Exercise brief
In the golf article below, reproduce word for word the passage that begins at "But I noticed" and ends with "article was born.".

Article
• • • • • • •

While writing the preview for the Northern Trust Open the other day, I needed to get a picture of the 6th hole at Riviera to show the bunker in the middle of the green. Not unreasonably, I typed “6th hole at Riviera” into Google so I could download and use a picture that someone else took.
But I noticed that after I typed in “6th hole at”, Google autocomplete kicked into action. Besides “6th hole at Riviera,” Google thought I could be searching for the “6th hole at Pebble Beach”, or the “6th hole at Augusta”, or the “6th hole at Eyemouth” (whatever that place is), or maybe even “the 6th hole at Bay Hill”.
Sensing a pattern, I figured I could turn Google autocompleting into an article. So I searched on Google, “Xth hole at” for each number 1 through 18. Then I copied the results from the top 4 or 5 auto populated answers, and picked a courses for each number and figured out why they’re so heavily searched! And thus your article was born.
A few I found overall before we get to the list / pictures:
- Augusta was on the list for 16 of the 18 holes (apparently 17 and 18 are at Augusta are trash), Pebble Beach was next being mentioned in 11 holes, and then St. Andrews was third with 10 mentions (though I actually don’t talk about any hole at St. Andrews. Sorry). Those are some of the most famous courses in the world and would probably be on the list just normally.
- Holy crap the par 3s over water. Seems like every other number has a hole that’s a par 3 over water. We get it, water is pretty and it makes the hole tougher.
- Redan style greens! Look at the 4th and 7th holes for an explanation.
- There are a few holes that were autocompleted that don’t seem impressive enough for that honor. After looking them up, they seemed decently standard. Wondering if there’s a story behind it that I don’t understand.
- Oh, and there are some references to non golf holes that got in the autocomplete kind of randomly
Keep in mind I’m not implying that Google knows the best holes for each number – I just thought it would be fun to see which holes Google thought golf fans would be searching for.
Your milage may very if you try this experiment yourself. Both location and timing make a difference in the Google autocompletes. Sure, Pebble is ridiculously famous, but this week was also the AT&T Pebble Beach Pro-Am, so numbers could be skewed a little by its current relevance. Also, it’s the 20th anniversary of Happy Gilmore!
You should also be happy that I didn’t name this article, “18 holes Google thinks you’re searching for”. I thought about it, but clickbait is worse missing a 3 footer for birdie.
Take a look.
1st hole at
Augusta, Doral, St. Andrews, Pebble Beach, Chambers Bay
Ok fine, this is kind of a boring start, but really none of these holes are interesting! Doral and Chambers Bay seem only to be in the list because of odd search engine errors. If you search “1st hole at Doral” and look at the images, you won’t see any pictures of the first hole. Same issue with Chambers Bay.
I’ll just give put in a picture of Jack Nicklaus teeing off as an honorary starter and move on to second holes.

• • • • • • •

Raw records
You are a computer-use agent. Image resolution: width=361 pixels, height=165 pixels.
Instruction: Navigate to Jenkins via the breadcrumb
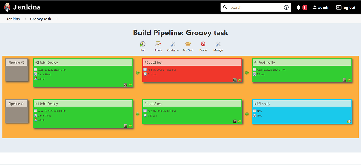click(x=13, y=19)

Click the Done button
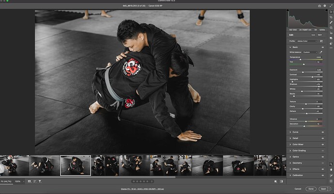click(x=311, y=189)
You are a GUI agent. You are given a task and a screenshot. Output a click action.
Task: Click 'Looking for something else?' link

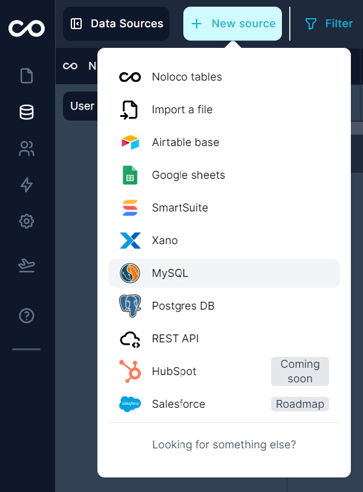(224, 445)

• • • • • • •

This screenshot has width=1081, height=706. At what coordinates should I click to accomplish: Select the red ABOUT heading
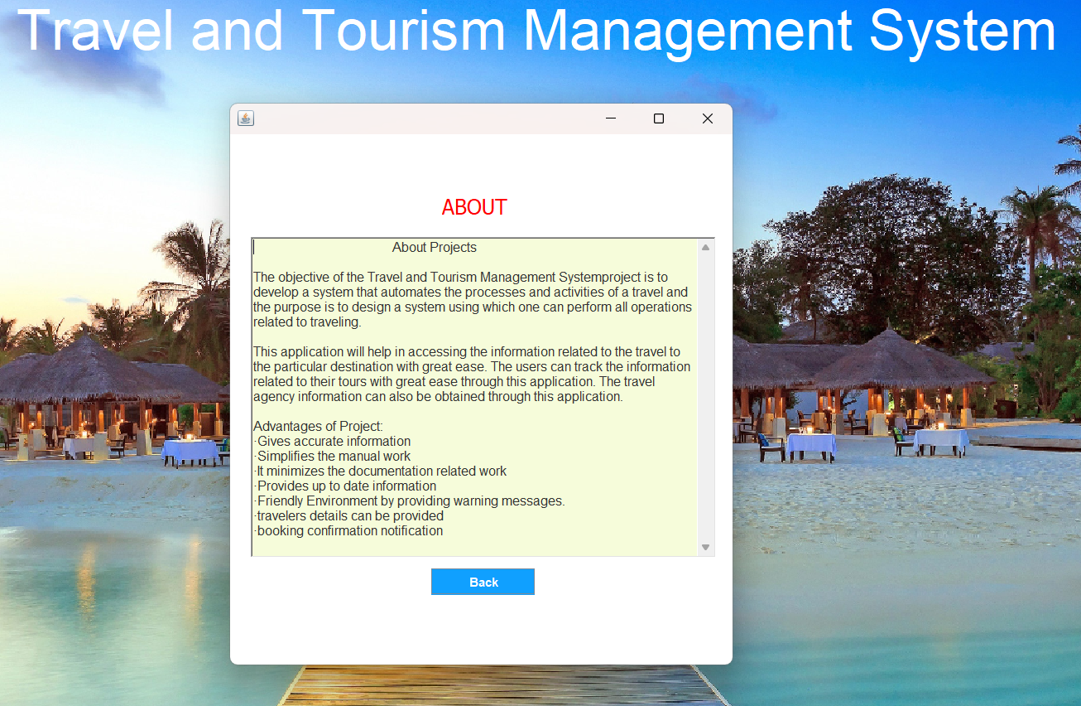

• • • • • • •

Written answer
But I noticed that after I typed in “6th hole at”, Google autocomplete kicked into action. Besides “6th hole at Riviera,” Google thought I could be searching for the “6th hole at Pebble Beach”, or the “6th hole at Augusta”, or the “6th hole at Eyemouth” (whatever that place is), or maybe even “the 6th hole at Bay Hill”.
Sensing a pattern, I figured I could turn Google autocompleting into an article. So I searched on Google, “Xth hole at” for each number 1 through 18. Then I copied the results from the top 4 or 5 auto populated answers, and picked a courses for each number and figured out why they’re so heavily searched! And thus your article was born.